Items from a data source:

------------------------------

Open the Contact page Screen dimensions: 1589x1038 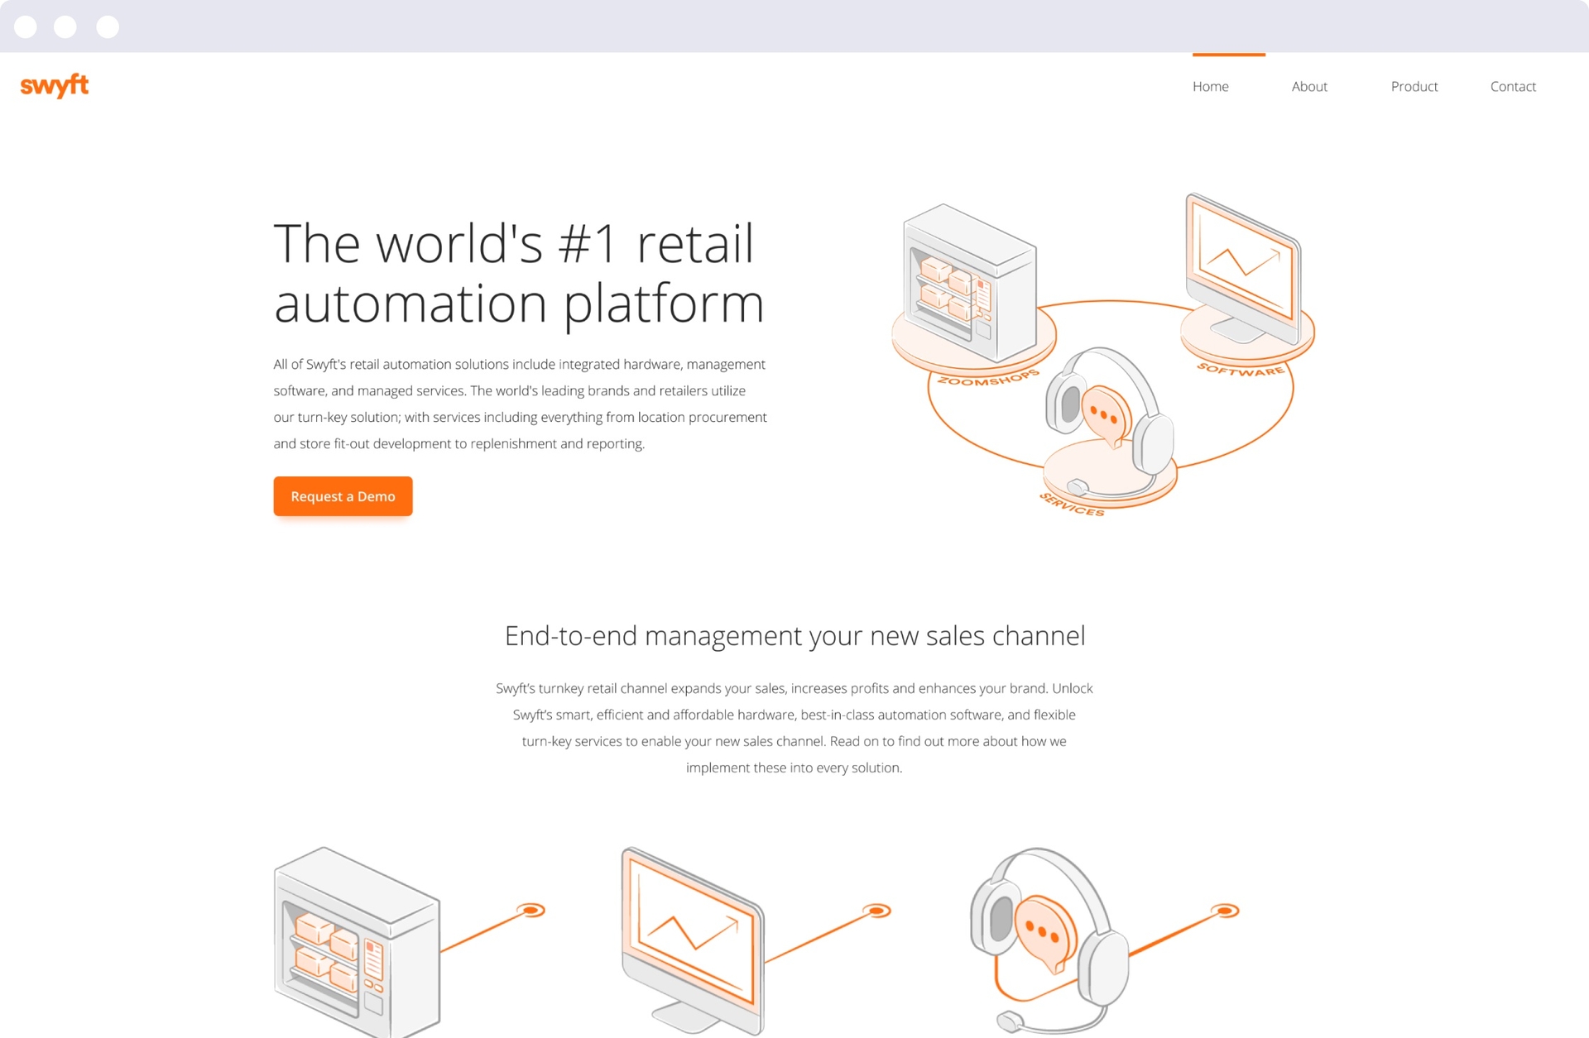tap(1513, 86)
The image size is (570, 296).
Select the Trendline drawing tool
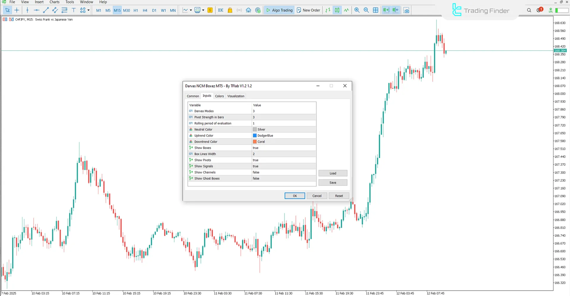pos(45,10)
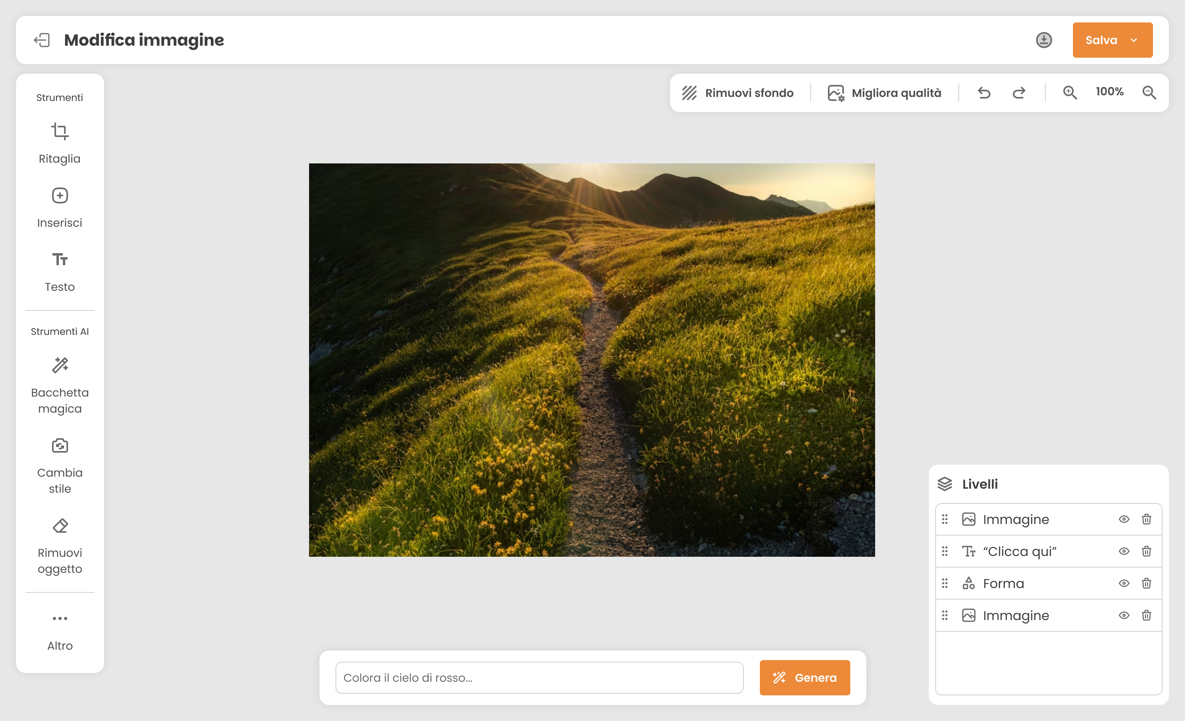This screenshot has height=721, width=1185.
Task: Click the undo arrow icon
Action: tap(984, 92)
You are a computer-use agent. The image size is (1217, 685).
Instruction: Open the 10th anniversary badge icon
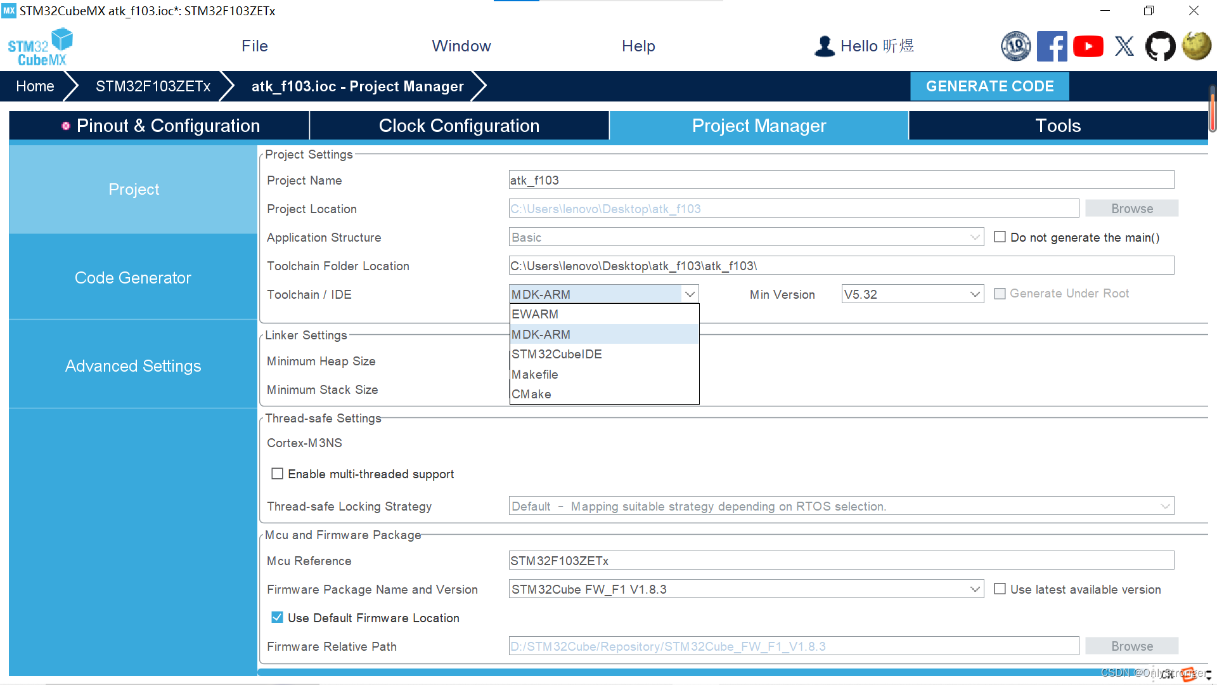[x=1015, y=46]
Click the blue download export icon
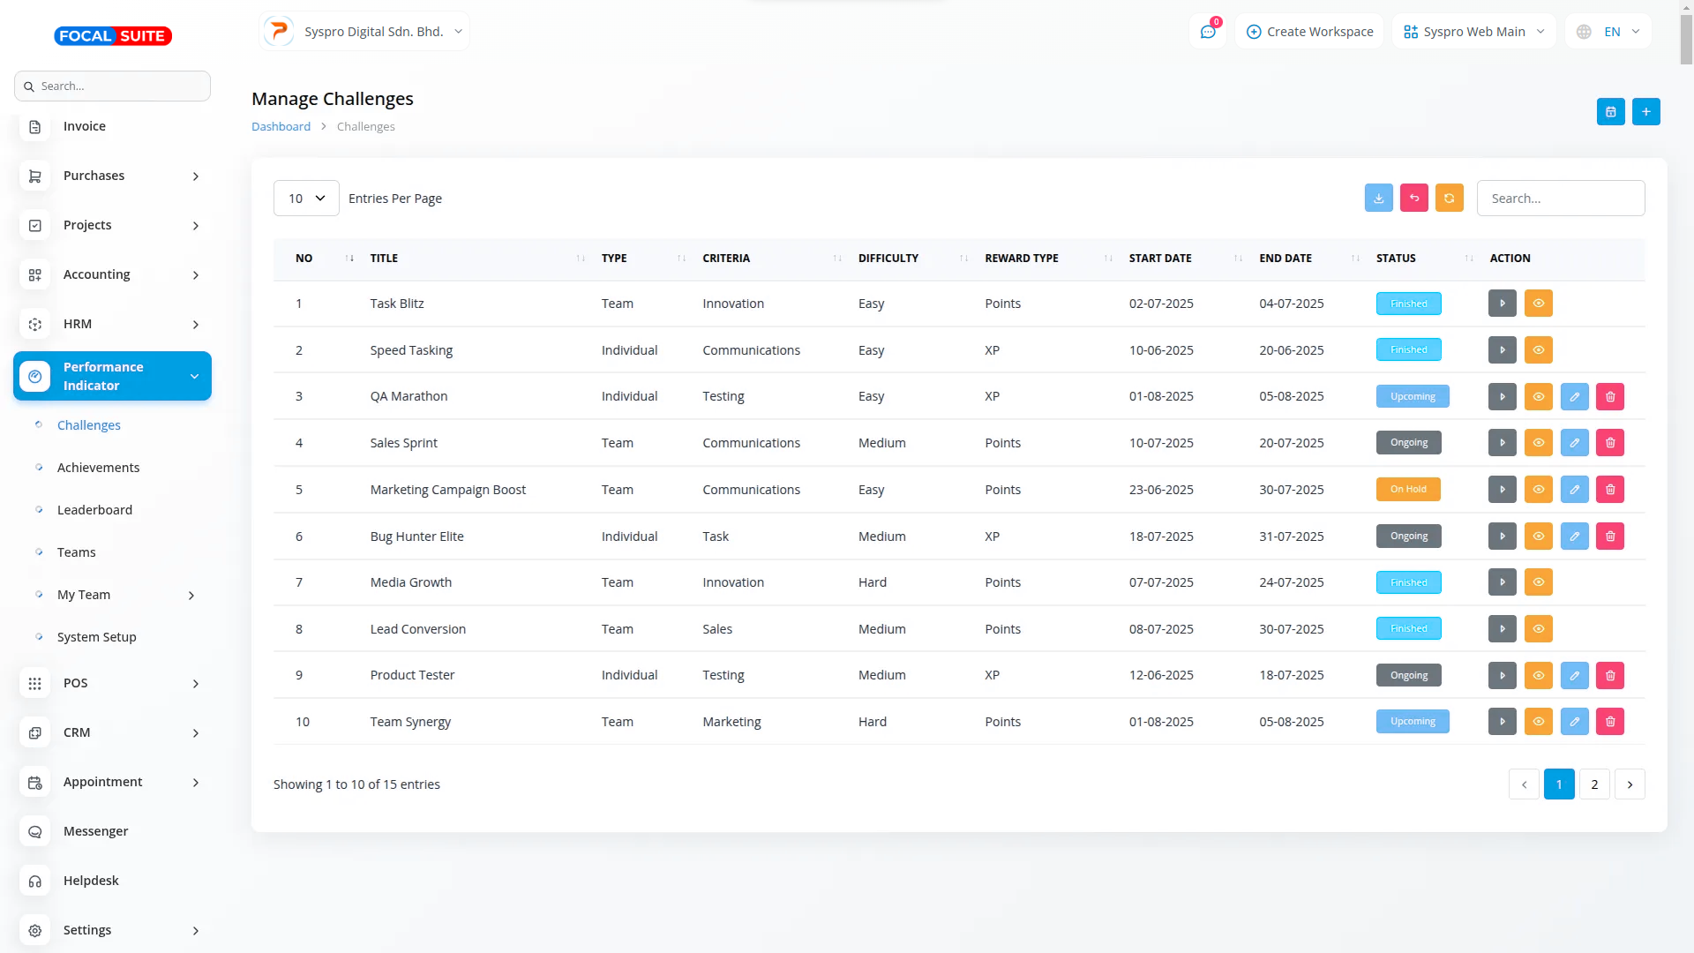Image resolution: width=1694 pixels, height=953 pixels. coord(1378,199)
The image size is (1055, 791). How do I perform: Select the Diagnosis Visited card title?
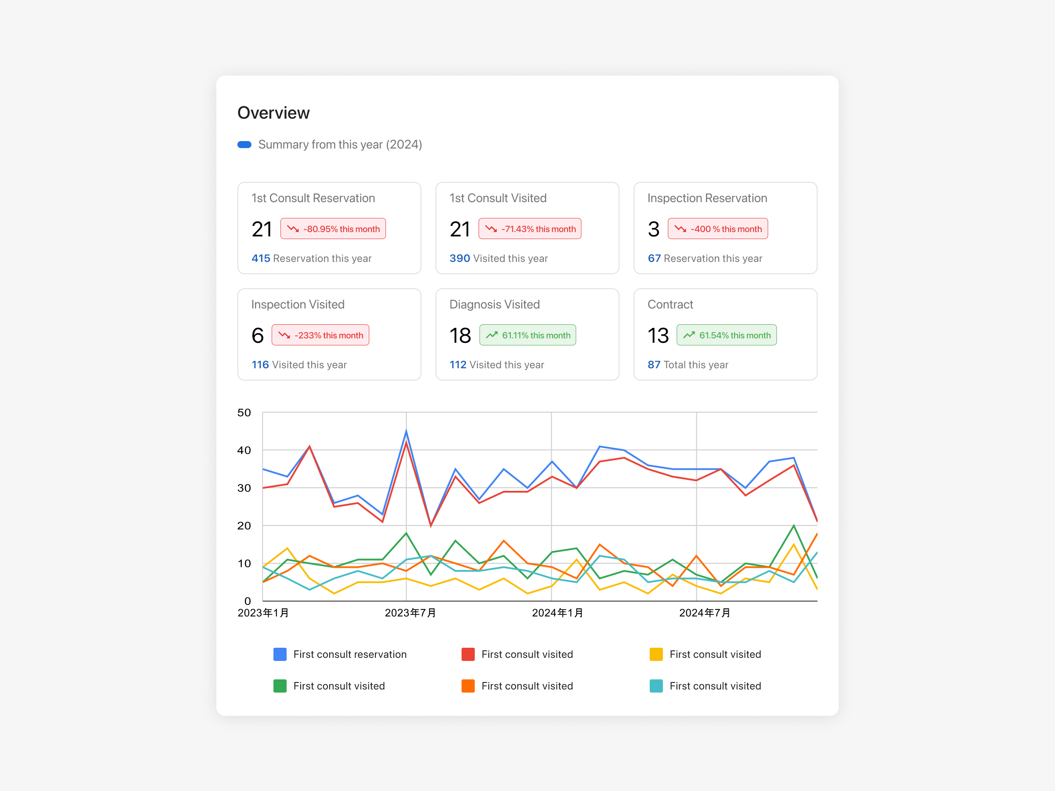(x=495, y=304)
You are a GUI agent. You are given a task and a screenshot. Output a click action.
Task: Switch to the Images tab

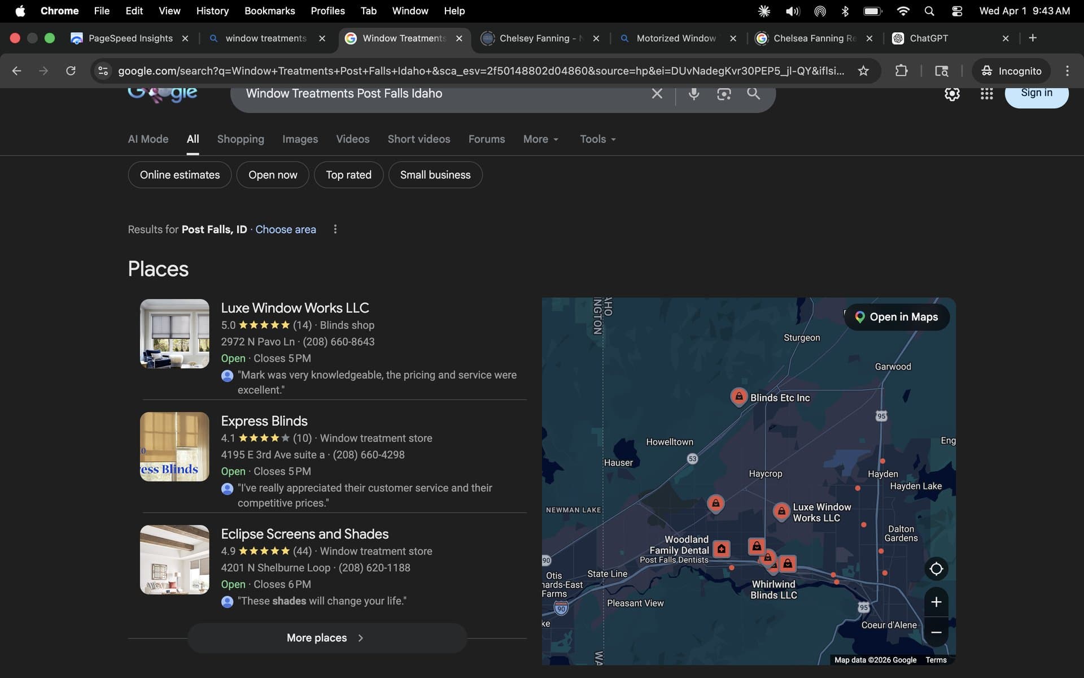[x=300, y=139]
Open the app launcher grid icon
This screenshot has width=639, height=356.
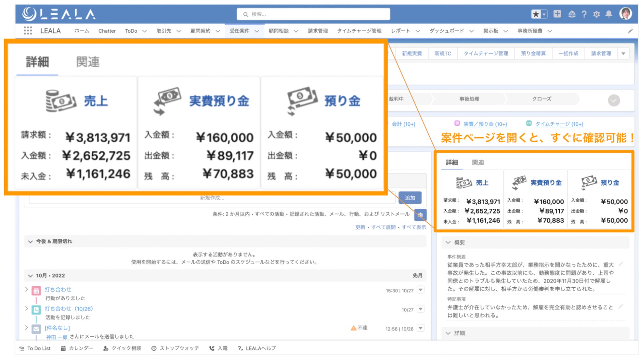tap(28, 31)
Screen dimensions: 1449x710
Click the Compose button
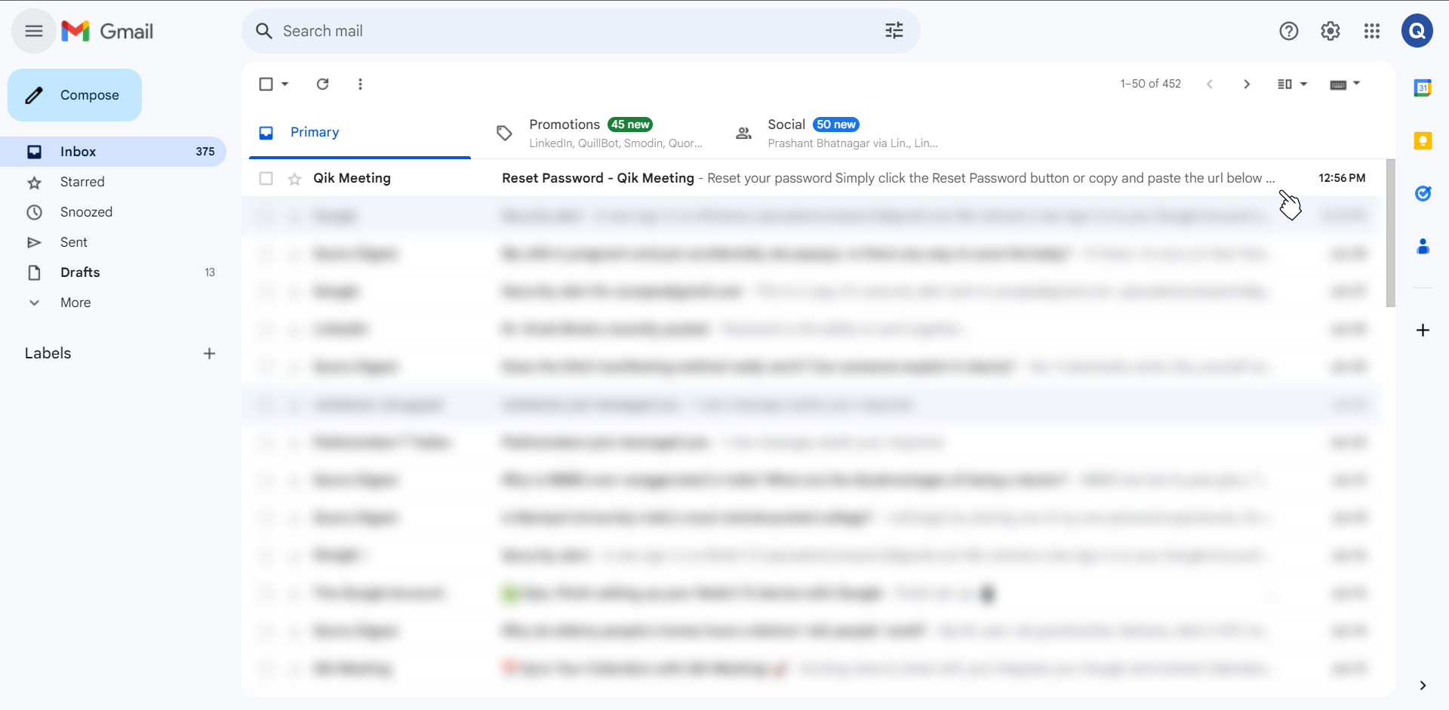(74, 95)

------------------------------

WHAT YOU HAVE TO DO: Please copy the lines above, starting at the one that holds "Screen dimensions: 1449x710" and stopping after the last line, exactly as they appear and minus the pictures.

ANSWER TO THIS TASK:
Screen dimensions: 1449x710
Click the Compose button
(74, 95)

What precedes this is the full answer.